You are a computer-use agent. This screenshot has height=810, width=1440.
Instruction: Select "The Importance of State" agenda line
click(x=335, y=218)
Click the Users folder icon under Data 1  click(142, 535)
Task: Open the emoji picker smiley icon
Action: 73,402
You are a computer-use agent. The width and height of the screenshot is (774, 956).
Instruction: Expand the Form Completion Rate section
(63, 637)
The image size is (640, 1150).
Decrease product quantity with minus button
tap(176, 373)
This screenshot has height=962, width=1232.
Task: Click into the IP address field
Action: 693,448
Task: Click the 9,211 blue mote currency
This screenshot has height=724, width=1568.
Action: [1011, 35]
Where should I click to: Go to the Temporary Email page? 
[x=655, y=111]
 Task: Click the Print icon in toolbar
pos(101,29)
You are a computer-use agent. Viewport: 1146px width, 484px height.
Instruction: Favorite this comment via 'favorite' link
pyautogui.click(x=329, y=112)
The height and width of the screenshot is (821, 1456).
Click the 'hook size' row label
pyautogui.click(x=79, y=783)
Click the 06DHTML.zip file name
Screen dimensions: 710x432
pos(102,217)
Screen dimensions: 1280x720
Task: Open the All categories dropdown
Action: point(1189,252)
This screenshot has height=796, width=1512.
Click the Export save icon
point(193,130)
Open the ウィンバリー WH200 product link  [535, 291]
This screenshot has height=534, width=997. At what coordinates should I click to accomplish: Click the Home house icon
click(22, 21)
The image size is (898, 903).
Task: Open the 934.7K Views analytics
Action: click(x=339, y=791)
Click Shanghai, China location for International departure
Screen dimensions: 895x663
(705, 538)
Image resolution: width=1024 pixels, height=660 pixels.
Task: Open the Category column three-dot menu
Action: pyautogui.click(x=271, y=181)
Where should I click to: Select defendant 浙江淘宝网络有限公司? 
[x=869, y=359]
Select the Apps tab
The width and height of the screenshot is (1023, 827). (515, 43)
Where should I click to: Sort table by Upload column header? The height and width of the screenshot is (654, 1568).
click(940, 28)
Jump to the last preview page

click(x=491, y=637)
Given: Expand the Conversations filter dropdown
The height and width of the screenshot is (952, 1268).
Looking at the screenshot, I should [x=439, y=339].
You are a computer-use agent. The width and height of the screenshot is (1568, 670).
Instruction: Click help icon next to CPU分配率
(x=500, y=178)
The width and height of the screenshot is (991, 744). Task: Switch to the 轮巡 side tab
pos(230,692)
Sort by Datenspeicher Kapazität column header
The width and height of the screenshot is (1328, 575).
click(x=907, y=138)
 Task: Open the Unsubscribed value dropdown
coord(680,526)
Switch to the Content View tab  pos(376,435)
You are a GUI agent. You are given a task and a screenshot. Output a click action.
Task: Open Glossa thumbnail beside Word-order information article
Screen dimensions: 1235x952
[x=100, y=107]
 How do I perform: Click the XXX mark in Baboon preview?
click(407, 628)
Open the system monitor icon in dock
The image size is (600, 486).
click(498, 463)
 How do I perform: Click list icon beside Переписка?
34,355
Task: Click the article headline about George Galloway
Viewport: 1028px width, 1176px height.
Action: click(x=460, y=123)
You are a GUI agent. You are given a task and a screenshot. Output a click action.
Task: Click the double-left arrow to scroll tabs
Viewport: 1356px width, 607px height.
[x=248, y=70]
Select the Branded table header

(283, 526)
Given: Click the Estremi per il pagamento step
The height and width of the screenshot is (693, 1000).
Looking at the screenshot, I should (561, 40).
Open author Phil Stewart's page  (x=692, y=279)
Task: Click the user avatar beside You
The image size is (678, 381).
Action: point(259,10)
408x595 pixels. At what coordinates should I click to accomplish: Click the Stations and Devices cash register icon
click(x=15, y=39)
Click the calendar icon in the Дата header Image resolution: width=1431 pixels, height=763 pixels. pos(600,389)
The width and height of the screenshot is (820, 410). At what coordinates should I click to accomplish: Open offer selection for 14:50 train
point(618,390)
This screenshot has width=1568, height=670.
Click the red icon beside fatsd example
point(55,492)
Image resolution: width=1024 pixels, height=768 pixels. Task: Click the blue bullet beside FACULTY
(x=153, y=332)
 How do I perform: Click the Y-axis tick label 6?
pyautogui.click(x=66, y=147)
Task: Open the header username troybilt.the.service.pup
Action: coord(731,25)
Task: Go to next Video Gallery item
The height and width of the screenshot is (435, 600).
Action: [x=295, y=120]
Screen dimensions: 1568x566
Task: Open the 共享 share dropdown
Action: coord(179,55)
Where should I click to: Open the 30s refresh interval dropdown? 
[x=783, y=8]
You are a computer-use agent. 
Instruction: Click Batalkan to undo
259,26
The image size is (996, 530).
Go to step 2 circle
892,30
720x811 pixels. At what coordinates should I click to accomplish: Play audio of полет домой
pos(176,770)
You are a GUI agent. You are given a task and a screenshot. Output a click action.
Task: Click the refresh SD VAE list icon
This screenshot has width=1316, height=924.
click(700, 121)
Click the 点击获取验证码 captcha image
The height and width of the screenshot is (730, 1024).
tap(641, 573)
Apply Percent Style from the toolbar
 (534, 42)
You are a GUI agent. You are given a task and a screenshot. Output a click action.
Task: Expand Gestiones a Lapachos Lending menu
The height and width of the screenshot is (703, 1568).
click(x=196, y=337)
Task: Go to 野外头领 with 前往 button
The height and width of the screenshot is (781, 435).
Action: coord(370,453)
+ + + +
» Exercise directions:
Top to bottom, set down the entries above word for word.

» Output:
You are a computer-use agent. This screenshot has height=810, width=1440.
Instruction: Select "The Importance of State" agenda line
click(x=335, y=218)
Click the Users folder icon under Data 1  click(142, 535)
Task: Open the emoji picker smiley icon
Action: 73,402
You are a computer-use agent. The width and height of the screenshot is (774, 956).
Instruction: Expand the Form Completion Rate section
(63, 637)
The image size is (640, 1150).
Decrease product quantity with minus button
tap(176, 373)
This screenshot has height=962, width=1232.
Task: Click into the IP address field
Action: 693,448
Task: Click the 9,211 blue mote currency
This screenshot has height=724, width=1568.
Action: [1011, 35]
Where should I click to: Go to the Temporary Email page? 
[x=655, y=111]
 Task: Click the Print icon in toolbar
pos(101,29)
You are a computer-use agent. Viewport: 1146px width, 484px height.
Instruction: Favorite this comment via 'favorite' link
pyautogui.click(x=329, y=112)
The height and width of the screenshot is (821, 1456).
Click the 'hook size' row label
pyautogui.click(x=79, y=783)
Click the 06DHTML.zip file name
Screen dimensions: 710x432
pos(102,217)
Screen dimensions: 1280x720
Task: Open the All categories dropdown
Action: point(1189,252)
This screenshot has height=796, width=1512.
Click the Export save icon
point(193,130)
Open the ウィンバリー WH200 product link  [535, 291]
This screenshot has height=534, width=997. At what coordinates should I click to accomplish: Click the Home house icon
click(22, 21)
The image size is (898, 903).
Task: Open the 934.7K Views analytics
Action: click(x=339, y=791)
Click Shanghai, China location for International departure
Screen dimensions: 895x663
(705, 538)
Image resolution: width=1024 pixels, height=660 pixels.
Task: Open the Category column three-dot menu
Action: pyautogui.click(x=271, y=181)
Where should I click to: Select defendant 浙江淘宝网络有限公司? 
[x=869, y=359]
Select the Apps tab
The width and height of the screenshot is (1023, 827). (515, 43)
Where should I click to: Sort table by Upload column header? The height and width of the screenshot is (654, 1568).
click(940, 28)
Jump to the last preview page

click(x=491, y=637)
Given: Expand the Conversations filter dropdown
The height and width of the screenshot is (952, 1268).
Looking at the screenshot, I should [x=439, y=339].
You are a computer-use agent. The width and height of the screenshot is (1568, 670).
Instruction: Click help icon next to CPU分配率
(x=500, y=178)
The width and height of the screenshot is (991, 744). Task: Switch to the 轮巡 side tab
pos(230,692)
Sort by Datenspeicher Kapazität column header
The width and height of the screenshot is (1328, 575).
click(x=907, y=138)
 Task: Open the Unsubscribed value dropdown
coord(680,526)
Switch to the Content View tab  pos(376,435)
You are a GUI agent. You are given a task and a screenshot. Output a click action.
Task: Open Glossa thumbnail beside Word-order information article
Screen dimensions: 1235x952
[x=100, y=107]
 How do I perform: Click the XXX mark in Baboon preview?
click(407, 628)
Open the system monitor icon in dock
The image size is (600, 486).
click(498, 463)
 How do I perform: Click list icon beside Переписка?
34,355
Task: Click the article headline about George Galloway
Viewport: 1028px width, 1176px height.
Action: click(x=460, y=123)
You are a GUI agent. You are given a task and a screenshot. Output a click action.
Task: Click the double-left arrow to scroll tabs
Viewport: 1356px width, 607px height.
[x=248, y=70]
Select the Branded table header

(283, 526)
Given: Click the Estremi per il pagamento step
The height and width of the screenshot is (693, 1000).
Looking at the screenshot, I should (561, 40).
Open author Phil Stewart's page  (x=692, y=279)
Task: Click the user avatar beside You
The image size is (678, 381).
Action: point(259,10)
408x595 pixels. At what coordinates should I click to accomplish: Click the Stations and Devices cash register icon
click(x=15, y=39)
Click the calendar icon in the Дата header Image resolution: width=1431 pixels, height=763 pixels. pos(600,389)
The width and height of the screenshot is (820, 410). At what coordinates should I click to accomplish: Open offer selection for 14:50 train
point(618,390)
This screenshot has width=1568, height=670.
Click the red icon beside fatsd example
point(55,492)
Image resolution: width=1024 pixels, height=768 pixels. Task: Click the blue bullet beside FACULTY
(x=153, y=332)
 How do I perform: Click the Y-axis tick label 6?
pyautogui.click(x=66, y=147)
Task: Open the header username troybilt.the.service.pup
Action: coord(731,25)
Task: Go to next Video Gallery item
The height and width of the screenshot is (435, 600).
Action: [x=295, y=120]
Screen dimensions: 1568x566
Task: Open the 共享 share dropdown
Action: coord(179,55)
Where should I click to: Open the 30s refresh interval dropdown? 
[x=783, y=8]
You are a computer-use agent. 
Instruction: Click Batalkan to undo
259,26
The image size is (996, 530).
Go to step 2 circle
892,30
720x811 pixels. At what coordinates should I click to accomplish: Play audio of полет домой
pos(176,770)
You are a GUI agent. You are given a task and a screenshot. Output a click action.
Task: Click the refresh SD VAE list icon
This screenshot has width=1316, height=924.
click(700, 121)
Click the 点击获取验证码 captcha image
The height and width of the screenshot is (730, 1024).
tap(641, 573)
Apply Percent Style from the toolbar
 (534, 42)
You are a GUI agent. You are given a task and a screenshot. Output a click action.
Task: Expand Gestiones a Lapachos Lending menu
The height and width of the screenshot is (703, 1568).
click(x=196, y=337)
Task: Go to 野外头领 with 前往 button
The height and width of the screenshot is (781, 435).
Action: coord(370,453)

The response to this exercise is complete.